## TASK STATEMENT
Would you print all of the records below exactly, without skipping any?

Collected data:
+ + + + +

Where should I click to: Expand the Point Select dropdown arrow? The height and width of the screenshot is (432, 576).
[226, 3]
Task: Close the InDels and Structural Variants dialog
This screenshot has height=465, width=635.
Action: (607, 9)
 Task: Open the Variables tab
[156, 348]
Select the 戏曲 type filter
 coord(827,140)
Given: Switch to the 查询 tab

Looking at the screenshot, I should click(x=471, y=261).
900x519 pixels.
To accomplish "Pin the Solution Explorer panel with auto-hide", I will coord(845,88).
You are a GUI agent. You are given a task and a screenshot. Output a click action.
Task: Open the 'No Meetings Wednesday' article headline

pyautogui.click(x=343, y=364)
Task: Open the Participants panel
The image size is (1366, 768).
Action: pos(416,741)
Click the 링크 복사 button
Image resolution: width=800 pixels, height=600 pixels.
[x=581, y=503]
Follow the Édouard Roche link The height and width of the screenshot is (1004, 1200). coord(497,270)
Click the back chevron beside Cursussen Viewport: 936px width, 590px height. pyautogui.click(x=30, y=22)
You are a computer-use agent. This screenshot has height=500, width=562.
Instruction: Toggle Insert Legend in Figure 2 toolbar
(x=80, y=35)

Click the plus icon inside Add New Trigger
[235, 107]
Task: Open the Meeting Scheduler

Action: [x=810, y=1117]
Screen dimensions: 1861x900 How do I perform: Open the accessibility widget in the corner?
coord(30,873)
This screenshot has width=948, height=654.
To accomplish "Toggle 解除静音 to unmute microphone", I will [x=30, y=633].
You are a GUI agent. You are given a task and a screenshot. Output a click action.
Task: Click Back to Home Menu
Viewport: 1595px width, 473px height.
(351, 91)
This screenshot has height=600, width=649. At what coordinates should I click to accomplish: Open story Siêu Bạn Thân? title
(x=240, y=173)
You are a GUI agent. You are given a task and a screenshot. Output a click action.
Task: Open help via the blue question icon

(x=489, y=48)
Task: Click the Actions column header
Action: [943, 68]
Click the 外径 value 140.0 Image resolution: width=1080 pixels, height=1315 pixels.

+ + + + +

## TASK OUTPUT
Where should I click to: Expand the Point Select dropdown arrow? The height and width of the screenshot is (432, 576).
[226, 3]
Task: Close the InDels and Structural Variants dialog
This screenshot has height=465, width=635.
Action: (607, 9)
 Task: Open the Variables tab
[156, 348]
Select the 戏曲 type filter
 coord(827,140)
Given: Switch to the 查询 tab

Looking at the screenshot, I should click(x=471, y=261).
900x519 pixels.
To accomplish "Pin the Solution Explorer panel with auto-hide", I will coord(845,88).
You are a GUI agent. You are given a task and a screenshot. Output a click action.
Task: Open the 'No Meetings Wednesday' article headline

pyautogui.click(x=343, y=364)
Task: Open the Participants panel
The image size is (1366, 768).
Action: pos(416,741)
Click the 링크 복사 button
Image resolution: width=800 pixels, height=600 pixels.
[x=581, y=503]
Follow the Édouard Roche link The height and width of the screenshot is (1004, 1200). coord(497,270)
Click the back chevron beside Cursussen Viewport: 936px width, 590px height. pyautogui.click(x=30, y=22)
You are a computer-use agent. This screenshot has height=500, width=562.
Instruction: Toggle Insert Legend in Figure 2 toolbar
(x=80, y=35)

Click the plus icon inside Add New Trigger
[235, 107]
Task: Open the Meeting Scheduler

Action: [x=810, y=1117]
Screen dimensions: 1861x900 How do I perform: Open the accessibility widget in the corner?
coord(30,873)
This screenshot has width=948, height=654.
To accomplish "Toggle 解除静音 to unmute microphone", I will [x=30, y=633].
You are a GUI agent. You are given a task and a screenshot. Output a click action.
Task: Click Back to Home Menu
Viewport: 1595px width, 473px height.
(351, 91)
This screenshot has height=600, width=649. At what coordinates should I click to accomplish: Open story Siêu Bạn Thân? title
(x=240, y=173)
You are a GUI agent. You are given a task and a screenshot. Output a click action.
Task: Open help via the blue question icon

(x=489, y=48)
Task: Click the Actions column header
Action: [943, 68]
Click the 外径 value 140.0 Image resolution: width=1080 pixels, height=1315 pixels.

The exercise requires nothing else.